Perspective: Deadly law in fractured Pakistan | Karamathullah K Ghori


In a deeply fractured society like Pakistan, with its thick overlay of feudalism, a law of such gravity and sensitivity as blasphemy against the founder of Islam can be lethal, and has been corrupted since its inception.

Times of Ahmad | News Watch | Int'l Desk
Source/Credit: The New India Express
By Karamathullah K Ghori | February 14, 2018

Mashaal Khan was a bright, young, 23-year-old activist student of Mardan’s Abdul Wali Khan University when he was lynched, last year in April, on the university campus by an angry mob of fellow students and university staff in broad daylight. The frenzied mob of several hundred was outraged by an alleged blasphemy against the dignity of the Prophet of Islam, said to be committed by Mashaal. Blasphemy against the Prophet is a capital crime in Pakistan. So savage was the act of lynching that the victim’s mother could not find a bone intact on her deceased son’s forehead to kiss him goodbye.

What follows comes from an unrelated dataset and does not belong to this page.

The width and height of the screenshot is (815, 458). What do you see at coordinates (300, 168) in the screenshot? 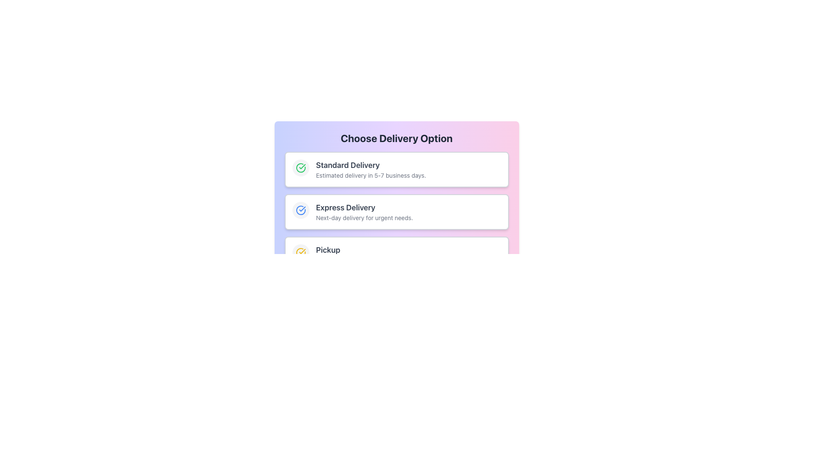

Nothing could be more ironic than silencing, so brutally, an intrepid, outspoken young critic of bureaucratic corruption on the campus of a university dedicated to a stalwart humanitarian and apostle of peace. Khan Abdul Wali Khan wasn’t just a known pacifist himself but he was also the son of Khan Abdul Ghaffar Khan, one of the closest comrades of Mahatma Gandhi. Ghaffar himself was an apostle of ahimsa (non-violence) and was acclaimed as the Sarhadi (Frontier) Gandhi, in deference to his provenance from the then North West Frontier Province of British India, now the Khyber Pakhtunkhwa (KPK) province of Pakistan.